Incorrigible Girls

Seventeen-year-old “Sylvia” was arrested in August 1927 and taken to the Women’s Night Court. There she was physically examined in public, only partially hidden from the view of spectators who flocked to Night Court as others might go to a show. The doctor who examined her genitals diagnosed a sexually transmitted infection so she was sentenced to the hospital until cured. She was declared a “wayward minor” and ordered to see a parole officer at the Catholic Charities every month for a year after her release from the hospital.

A major influence on the treatment of girls like “Sylvia” was a group called the Committee of Fourteen.
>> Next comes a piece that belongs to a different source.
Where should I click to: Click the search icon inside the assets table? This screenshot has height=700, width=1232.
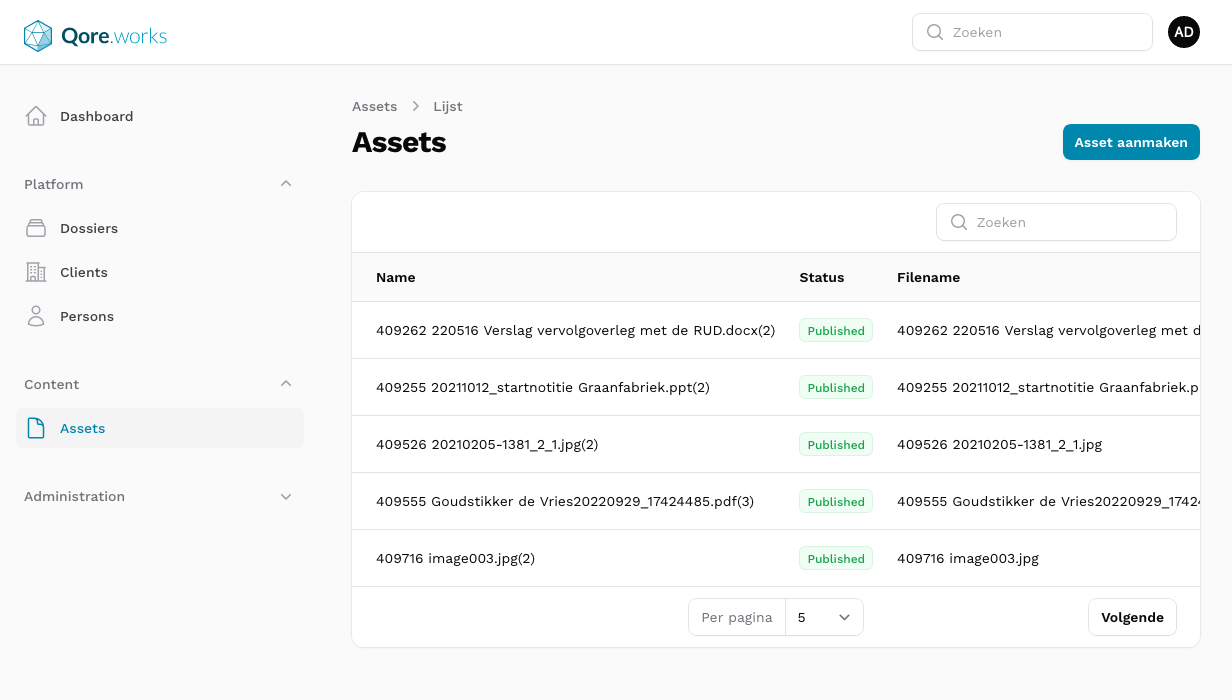958,222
This self-appointed group set itself the task of reducing promiscuity over twenty-seven years from its inception in 1905 until its dissolution in 1932. To this end, the Committee sought to have judges they perceived as too lenient on girls and women in the Night Court to be reassigned and worked to have the short sentences handed down to some girls to be re-adjudicated by different judges who would re-sentence the adolescent girls to longer terms. Frederick Whitin, the Executive Secretary of the Committee, hired investigators to visit nightclubs and speakeasies in apartments to report on dancing, alcohol, and interracial activity. They even collaborated with police in entrapping young women: offering them money for sex, then signaling officers to arrest the women.
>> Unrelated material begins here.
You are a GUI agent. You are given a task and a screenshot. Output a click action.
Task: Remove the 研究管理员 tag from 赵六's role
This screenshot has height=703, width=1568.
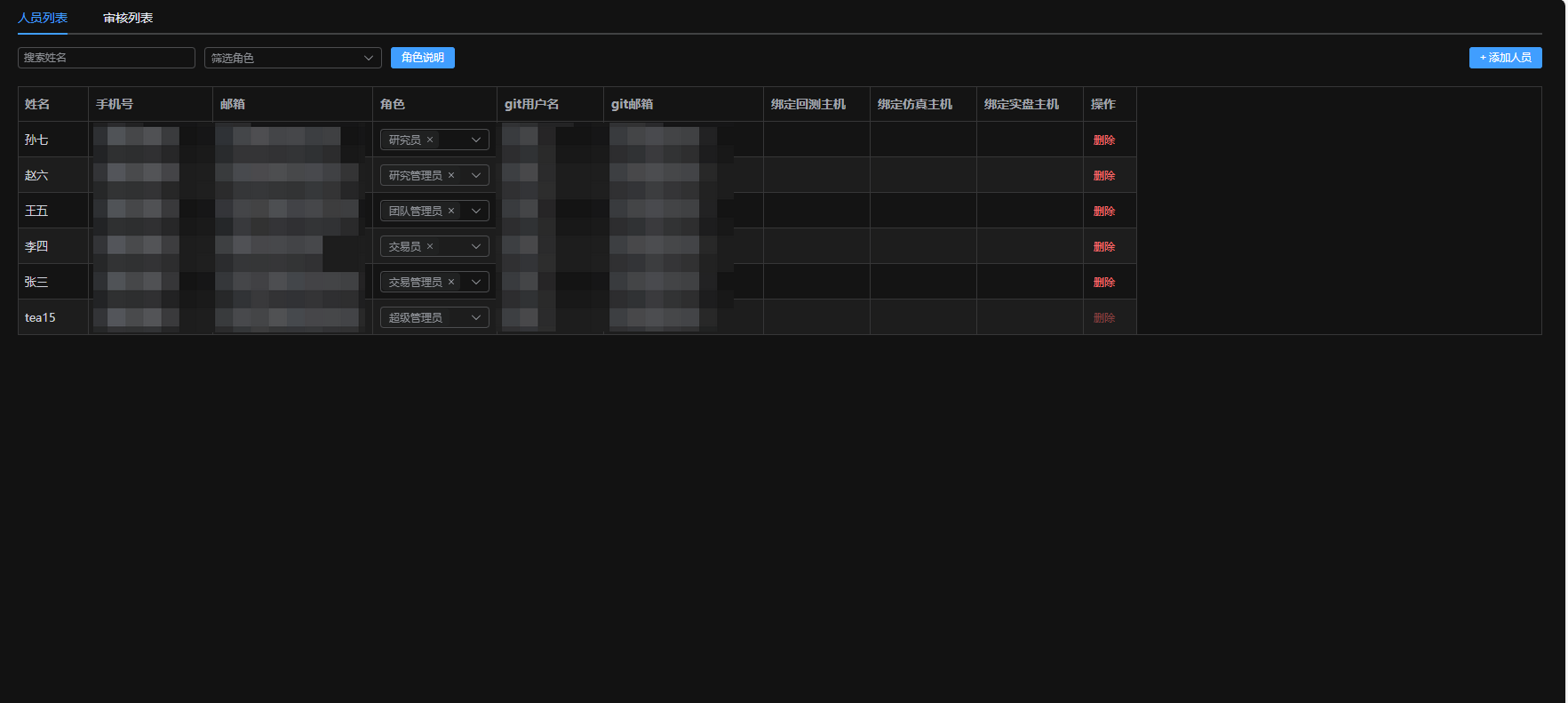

The Committee contributed to the creation of the Women’s Court in 1910, the passage of the Wayward Minors Law of 1925 that sentenced delinquent youths to probation, and the formation of the Crime Prevention Bureau of the Police Department in 1929. Even as the Committee condemned immorality, it pandered to prurience, offering “fleshpot tours” to places where participants could witness immorality such as interracial couples dancing, and prostitutes of all genders. The Committee’s actions and influence still resonate, reflected in the ways morality is legislated through the court system today.

Some of the women whose lives were affected by the efforts of the Committee, such as Polly Adler and Billie Holiday, are well-known. Hundreds more remain obscure. “Incorrigible Girls” tells their stories.